The curricula of most liberal arts colleges are built upon a broad-based general education (a lot of things) and a major (something in depth). Sometimes even students in liberal arts colleges don’t get it. Some seek to get the general education out of the way so they can concentrate on “what I like and am good at.” Others choose multiple majors because they think it will make them more marketable. What that does is severely limit their breadth of choice in courses. People looking at resumes care what you have done and can do, not whether you have three majors.

Warren Buffett is well-known as a wise investor and successful person, not least because he has earned billions of dollars by making good choices. In the late 1990s, Buffett’s investment company was criticized for not investing in technology firms. In Berkshire’s 1999 letter to shareholders Buffett wrote: “If we have a strength, it is in recognizing when we are operating well within our circle of competence and when we are approaching the perimeter. Predicting the long-term economics of companies that operate in fast-changing industries is simply far beyond our perimeter.”

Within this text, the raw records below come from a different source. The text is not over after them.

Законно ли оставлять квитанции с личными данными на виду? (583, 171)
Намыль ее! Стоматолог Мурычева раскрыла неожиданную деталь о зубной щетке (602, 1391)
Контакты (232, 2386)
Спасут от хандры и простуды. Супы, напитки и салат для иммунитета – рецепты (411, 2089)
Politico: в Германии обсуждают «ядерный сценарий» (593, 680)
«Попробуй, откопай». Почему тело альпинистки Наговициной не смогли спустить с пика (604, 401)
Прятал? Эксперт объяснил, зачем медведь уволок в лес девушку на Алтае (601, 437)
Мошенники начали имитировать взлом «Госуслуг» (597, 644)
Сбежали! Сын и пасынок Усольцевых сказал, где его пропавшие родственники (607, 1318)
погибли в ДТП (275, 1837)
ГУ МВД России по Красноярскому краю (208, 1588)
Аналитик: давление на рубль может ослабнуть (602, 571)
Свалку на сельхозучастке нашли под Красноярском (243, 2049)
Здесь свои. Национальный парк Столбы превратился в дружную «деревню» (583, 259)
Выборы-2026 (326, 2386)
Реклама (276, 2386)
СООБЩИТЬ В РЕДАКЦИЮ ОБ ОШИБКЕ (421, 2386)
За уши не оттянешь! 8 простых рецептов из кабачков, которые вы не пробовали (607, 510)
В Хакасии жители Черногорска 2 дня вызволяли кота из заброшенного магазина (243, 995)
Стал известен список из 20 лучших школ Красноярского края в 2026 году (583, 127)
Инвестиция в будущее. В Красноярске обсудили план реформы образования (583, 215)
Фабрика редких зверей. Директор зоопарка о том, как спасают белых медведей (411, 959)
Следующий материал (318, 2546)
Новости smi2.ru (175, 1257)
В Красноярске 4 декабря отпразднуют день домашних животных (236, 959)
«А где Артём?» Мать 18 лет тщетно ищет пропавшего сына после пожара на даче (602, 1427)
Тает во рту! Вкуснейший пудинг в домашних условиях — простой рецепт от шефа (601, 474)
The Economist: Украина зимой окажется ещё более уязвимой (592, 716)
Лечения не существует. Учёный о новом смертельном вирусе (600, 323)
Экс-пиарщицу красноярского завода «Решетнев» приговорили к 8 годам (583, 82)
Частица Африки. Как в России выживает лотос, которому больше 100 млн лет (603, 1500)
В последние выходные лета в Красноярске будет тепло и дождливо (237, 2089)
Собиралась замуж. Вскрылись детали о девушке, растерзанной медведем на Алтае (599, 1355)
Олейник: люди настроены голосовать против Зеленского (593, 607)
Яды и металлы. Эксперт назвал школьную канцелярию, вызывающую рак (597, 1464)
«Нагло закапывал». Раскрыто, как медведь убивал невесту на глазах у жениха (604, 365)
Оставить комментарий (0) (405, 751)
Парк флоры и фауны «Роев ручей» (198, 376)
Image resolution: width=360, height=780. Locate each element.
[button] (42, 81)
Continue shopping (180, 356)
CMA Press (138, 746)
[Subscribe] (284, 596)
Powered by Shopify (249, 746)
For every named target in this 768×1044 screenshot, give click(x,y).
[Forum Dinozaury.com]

I think this comment suggests excellent advice for students in liberal arts colleges. It possesses three important kernels of wisdom:

  1. Try to be an expert at something. In most cases the subject won’t matter; the experience of prolonged and in depth study brings great value to the learner.

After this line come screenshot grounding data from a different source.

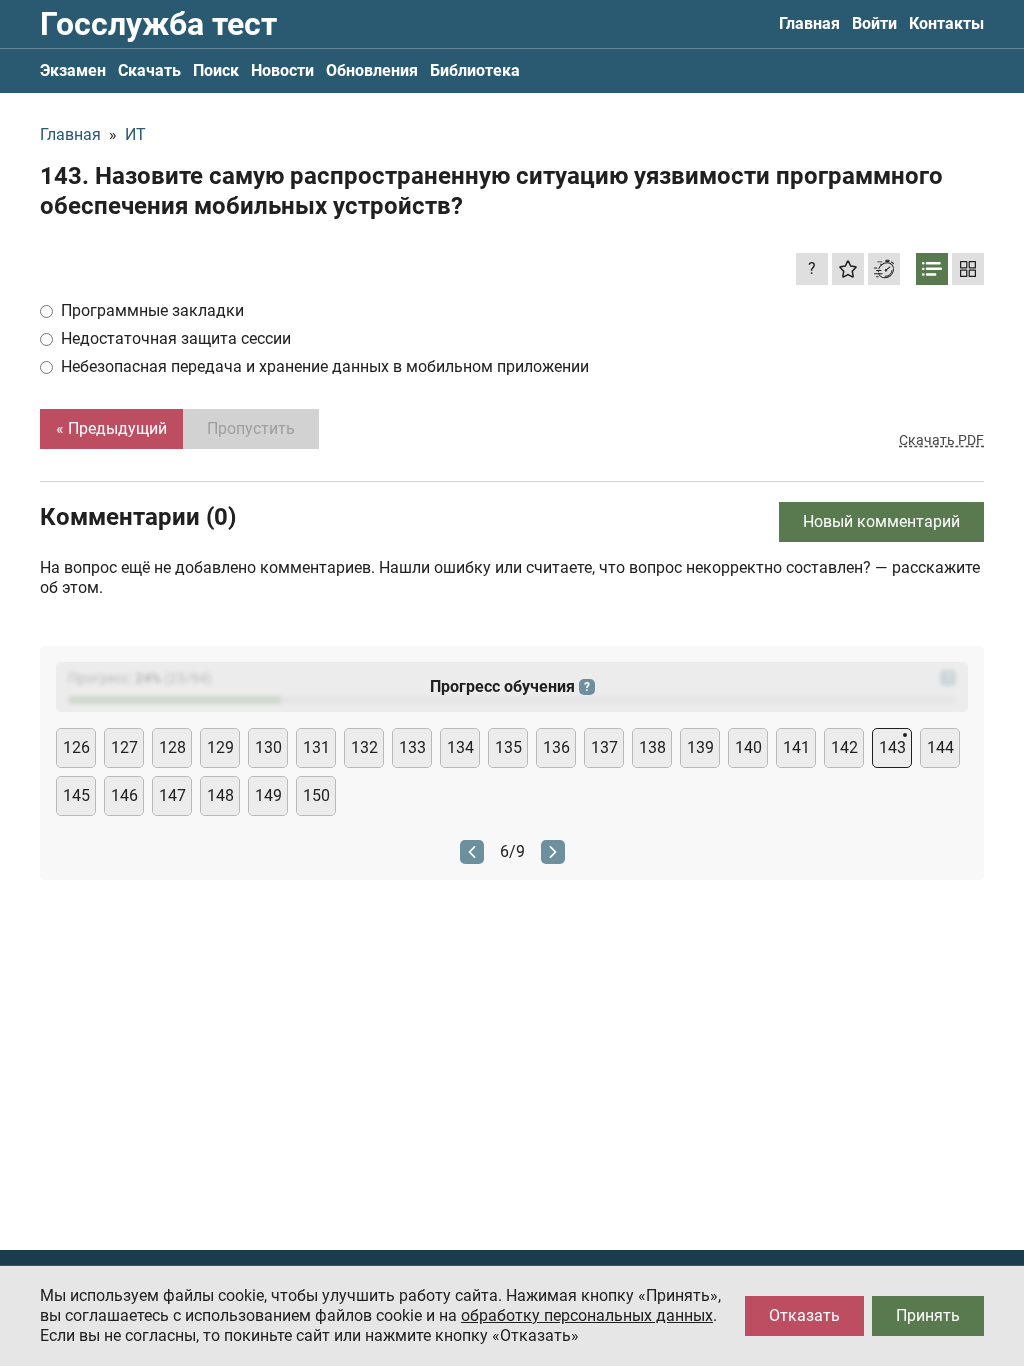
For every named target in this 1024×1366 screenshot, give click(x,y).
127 (124, 747)
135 (508, 747)
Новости (282, 70)
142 (844, 747)
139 (700, 747)
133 (412, 747)
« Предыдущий (111, 428)
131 (316, 747)
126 (76, 747)
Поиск (216, 70)
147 (172, 795)
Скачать (149, 70)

  2. Keep expanding the circle of your expertise. Branch out into new fields, especially if you think you are not good at them. Avoiding those will doom you to a very small circle of competence.
  3. Practice intellectual humility: know what you do not know. Socrates’ idea that the wisest person is the one who realizes how much he or she does not know remains as valuable and true as it was nearly 2,500 years ago. Intellectual humility helps us recognize that we do have limits to our competence, and it can help us avoid some very big mistakes.